I started solving the system of equations and got $\begin{cases} x=-\dfrac{1}{2} + \dfrac{1}{2} t \\ y = \dfrac{3}{2} + \dfrac{1}{2}t \\ z=t\end{cases}$ but I'm not sure what to do from here.
Thanks in advance.
On
The perpendicular will be at the shortest distance between P and r. Distance (squared) is $(\frac{t-1}{2}-0)^2+(\frac{t+3}{2}-0)^2+(t+1)^2$ Minimum is $t=-1$. Therefor point on the line is $P_1=(-1,1,-1)$ and the line you want is $P+s(P_1-P)$.
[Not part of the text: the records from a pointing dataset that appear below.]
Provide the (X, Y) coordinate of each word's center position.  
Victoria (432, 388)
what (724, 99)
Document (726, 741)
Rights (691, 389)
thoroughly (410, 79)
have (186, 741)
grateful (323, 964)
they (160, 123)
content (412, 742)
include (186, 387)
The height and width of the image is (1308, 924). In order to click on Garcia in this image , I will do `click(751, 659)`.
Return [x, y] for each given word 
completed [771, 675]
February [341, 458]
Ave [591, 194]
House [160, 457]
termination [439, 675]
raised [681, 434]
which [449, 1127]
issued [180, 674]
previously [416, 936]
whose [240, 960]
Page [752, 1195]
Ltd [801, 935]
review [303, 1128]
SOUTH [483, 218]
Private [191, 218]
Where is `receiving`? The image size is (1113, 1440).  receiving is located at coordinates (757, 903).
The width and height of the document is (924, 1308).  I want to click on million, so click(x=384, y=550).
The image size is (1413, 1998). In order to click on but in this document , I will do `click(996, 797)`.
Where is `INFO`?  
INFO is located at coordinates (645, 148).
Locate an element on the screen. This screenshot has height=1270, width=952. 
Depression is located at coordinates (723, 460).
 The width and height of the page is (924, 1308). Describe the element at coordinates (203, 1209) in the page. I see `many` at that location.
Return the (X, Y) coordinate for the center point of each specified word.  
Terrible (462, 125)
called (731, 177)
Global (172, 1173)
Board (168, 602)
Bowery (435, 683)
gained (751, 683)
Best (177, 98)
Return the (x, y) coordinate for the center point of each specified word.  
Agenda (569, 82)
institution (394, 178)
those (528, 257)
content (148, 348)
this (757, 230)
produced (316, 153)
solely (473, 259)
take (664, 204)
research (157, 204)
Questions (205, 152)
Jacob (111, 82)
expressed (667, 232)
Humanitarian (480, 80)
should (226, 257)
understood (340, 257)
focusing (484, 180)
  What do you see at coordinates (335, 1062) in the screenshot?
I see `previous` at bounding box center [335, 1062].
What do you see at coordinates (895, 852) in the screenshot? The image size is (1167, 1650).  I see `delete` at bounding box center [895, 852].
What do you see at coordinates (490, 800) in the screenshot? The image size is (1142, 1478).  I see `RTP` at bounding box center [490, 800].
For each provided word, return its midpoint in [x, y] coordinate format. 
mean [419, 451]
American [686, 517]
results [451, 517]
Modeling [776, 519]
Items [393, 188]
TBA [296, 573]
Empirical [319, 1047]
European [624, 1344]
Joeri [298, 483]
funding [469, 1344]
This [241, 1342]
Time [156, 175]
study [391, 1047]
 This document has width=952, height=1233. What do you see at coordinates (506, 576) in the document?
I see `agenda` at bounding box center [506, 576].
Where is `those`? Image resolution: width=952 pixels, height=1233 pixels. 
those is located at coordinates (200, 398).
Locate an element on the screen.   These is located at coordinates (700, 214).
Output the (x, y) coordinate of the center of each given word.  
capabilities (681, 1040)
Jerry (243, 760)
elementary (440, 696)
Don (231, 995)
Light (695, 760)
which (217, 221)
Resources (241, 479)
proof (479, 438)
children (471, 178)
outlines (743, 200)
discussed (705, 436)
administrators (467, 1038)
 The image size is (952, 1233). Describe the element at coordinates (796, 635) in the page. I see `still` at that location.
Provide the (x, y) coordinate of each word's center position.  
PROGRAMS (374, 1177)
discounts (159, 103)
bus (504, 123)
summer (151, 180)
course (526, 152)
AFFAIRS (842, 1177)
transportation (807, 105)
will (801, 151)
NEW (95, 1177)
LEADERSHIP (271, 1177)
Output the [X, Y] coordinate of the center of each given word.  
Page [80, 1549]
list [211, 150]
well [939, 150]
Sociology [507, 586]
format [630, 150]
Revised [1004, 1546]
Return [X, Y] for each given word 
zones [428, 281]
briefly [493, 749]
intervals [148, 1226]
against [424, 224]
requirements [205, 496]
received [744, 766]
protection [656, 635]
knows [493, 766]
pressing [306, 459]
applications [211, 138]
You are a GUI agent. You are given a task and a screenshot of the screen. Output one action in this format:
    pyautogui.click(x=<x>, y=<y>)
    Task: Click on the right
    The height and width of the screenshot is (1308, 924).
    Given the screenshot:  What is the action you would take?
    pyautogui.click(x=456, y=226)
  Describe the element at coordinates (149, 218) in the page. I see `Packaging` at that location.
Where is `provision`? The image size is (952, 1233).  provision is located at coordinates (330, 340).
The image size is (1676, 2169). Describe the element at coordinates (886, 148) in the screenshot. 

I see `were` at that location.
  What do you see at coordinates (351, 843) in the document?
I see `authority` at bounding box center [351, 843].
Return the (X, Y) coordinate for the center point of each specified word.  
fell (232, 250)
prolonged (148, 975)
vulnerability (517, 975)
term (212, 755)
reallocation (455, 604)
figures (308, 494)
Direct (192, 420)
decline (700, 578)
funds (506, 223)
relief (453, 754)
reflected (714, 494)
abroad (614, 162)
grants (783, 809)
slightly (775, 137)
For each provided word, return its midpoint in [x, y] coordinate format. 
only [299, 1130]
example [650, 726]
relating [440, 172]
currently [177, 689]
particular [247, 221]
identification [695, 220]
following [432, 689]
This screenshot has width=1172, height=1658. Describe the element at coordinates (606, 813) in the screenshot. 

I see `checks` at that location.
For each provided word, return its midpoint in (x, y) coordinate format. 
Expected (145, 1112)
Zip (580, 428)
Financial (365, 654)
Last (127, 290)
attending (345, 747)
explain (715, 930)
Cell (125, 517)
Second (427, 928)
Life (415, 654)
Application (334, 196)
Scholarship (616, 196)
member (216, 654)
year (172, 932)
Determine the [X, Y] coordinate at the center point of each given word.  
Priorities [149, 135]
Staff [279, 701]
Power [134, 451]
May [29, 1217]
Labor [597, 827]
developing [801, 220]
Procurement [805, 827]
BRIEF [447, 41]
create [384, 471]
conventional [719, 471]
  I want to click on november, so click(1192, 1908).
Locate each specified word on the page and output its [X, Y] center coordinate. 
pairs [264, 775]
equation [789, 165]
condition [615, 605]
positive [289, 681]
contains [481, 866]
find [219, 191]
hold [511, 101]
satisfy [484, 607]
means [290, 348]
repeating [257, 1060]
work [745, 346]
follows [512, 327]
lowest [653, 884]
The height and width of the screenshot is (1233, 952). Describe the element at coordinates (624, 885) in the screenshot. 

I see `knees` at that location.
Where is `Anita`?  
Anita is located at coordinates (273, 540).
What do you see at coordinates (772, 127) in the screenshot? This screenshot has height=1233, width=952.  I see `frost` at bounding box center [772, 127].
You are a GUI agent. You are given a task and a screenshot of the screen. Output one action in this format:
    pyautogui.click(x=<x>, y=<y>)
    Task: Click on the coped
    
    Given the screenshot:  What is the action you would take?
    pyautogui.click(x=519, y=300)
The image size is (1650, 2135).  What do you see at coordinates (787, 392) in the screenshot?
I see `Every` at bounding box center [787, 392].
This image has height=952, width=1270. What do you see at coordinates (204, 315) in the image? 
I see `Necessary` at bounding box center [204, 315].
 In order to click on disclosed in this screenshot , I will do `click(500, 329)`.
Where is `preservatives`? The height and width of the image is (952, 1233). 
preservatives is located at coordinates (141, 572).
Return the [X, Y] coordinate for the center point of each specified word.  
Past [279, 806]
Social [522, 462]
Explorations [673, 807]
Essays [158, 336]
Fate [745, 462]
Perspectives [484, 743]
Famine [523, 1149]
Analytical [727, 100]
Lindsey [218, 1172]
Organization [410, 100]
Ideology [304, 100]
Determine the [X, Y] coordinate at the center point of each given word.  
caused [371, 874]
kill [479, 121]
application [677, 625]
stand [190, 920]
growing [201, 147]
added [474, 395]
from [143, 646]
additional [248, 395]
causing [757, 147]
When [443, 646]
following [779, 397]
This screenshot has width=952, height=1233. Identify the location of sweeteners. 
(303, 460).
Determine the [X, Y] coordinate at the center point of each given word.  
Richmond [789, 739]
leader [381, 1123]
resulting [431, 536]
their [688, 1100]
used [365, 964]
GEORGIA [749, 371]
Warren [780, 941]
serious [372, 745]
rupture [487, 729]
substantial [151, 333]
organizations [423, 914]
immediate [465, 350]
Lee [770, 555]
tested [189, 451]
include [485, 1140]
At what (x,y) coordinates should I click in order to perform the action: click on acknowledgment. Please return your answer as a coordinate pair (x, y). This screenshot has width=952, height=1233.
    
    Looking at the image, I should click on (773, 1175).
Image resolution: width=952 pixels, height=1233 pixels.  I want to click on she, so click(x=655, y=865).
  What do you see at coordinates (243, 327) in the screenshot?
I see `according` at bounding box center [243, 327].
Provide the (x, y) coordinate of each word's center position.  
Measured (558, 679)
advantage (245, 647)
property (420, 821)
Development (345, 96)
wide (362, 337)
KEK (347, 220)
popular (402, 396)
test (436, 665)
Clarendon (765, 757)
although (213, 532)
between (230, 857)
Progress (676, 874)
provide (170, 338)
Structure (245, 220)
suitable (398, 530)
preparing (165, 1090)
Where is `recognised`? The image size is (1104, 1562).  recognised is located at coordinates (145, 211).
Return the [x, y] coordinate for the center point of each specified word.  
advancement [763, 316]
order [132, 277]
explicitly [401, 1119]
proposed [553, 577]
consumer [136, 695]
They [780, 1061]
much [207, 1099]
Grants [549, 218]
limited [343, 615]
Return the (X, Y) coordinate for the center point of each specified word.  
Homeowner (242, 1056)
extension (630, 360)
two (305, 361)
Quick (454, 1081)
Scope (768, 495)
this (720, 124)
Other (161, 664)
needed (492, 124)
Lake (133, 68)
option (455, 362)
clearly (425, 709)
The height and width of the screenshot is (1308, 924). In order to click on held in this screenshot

As a check $(P_1-P)\cdot r=0$
On
With $p = (x,y,z)$ given the planes
$$ \Pi_1\to < p-P_1, \vec n_1 > = 0\\ \Pi_2\to < p-P_2, \vec n_2 > = 0 $$
and the point $P_0$ we need a line
$$ L\to p = P_0 + \lambda \vec v $$
such that $< \vec v, \vec n_1 \times \vec n_2 > =0$ for $\vec v \ne 0$ and also
$$ \Pi_1 \cap L = \Pi_2 \cap L = p^* $$
or
$$ < p^*-P_1,\vec n_1 > = 0\\ < p^*-P_2,\vec n_2 > = 0\\ <P_0-p^*, \vec n_1\times\vec n_2> = 0 $$
those three conditions give $p^* = (x^*, y^*, z^*)$ the sought point.
NOTE
$<\cdot,\cdot >$ represents the scalar product of two vectors and $\cdot\times\cdot$ represents the vectorial product. Also
$$ \vec n_1 = (1,-1,0)\\ P_1 = (0,2,0)\\ \vec n_2 = (2,0,-1)\\ P_2 = (0,0,1) $$
On
You can take the plane normal to $r$ and going through $P$ and the plane going through $r$ and through $P$ as two planes defining the line $r_\perp$.
You know that the vector $\mathbf r =(1, 1, 2)$ is parallel to the line $r$, therefore $\mathbf r$ is a normal to the first plane and $\mathbf r \times (P_r - P)$ is a normal to the second plane, where $P_r$ is any point on $r$. Then $$r_\perp = \cases{ x + y + 2 z + 2 = 0 \\ x + y - z - 1 = 0}.$$
Now you have a parametric equation $R: \mathbb R\to\mathbb R^3$ for $r$.
Then solve for the $t$ such that $P-R(t)$ is perpendicular to the direction of $r$.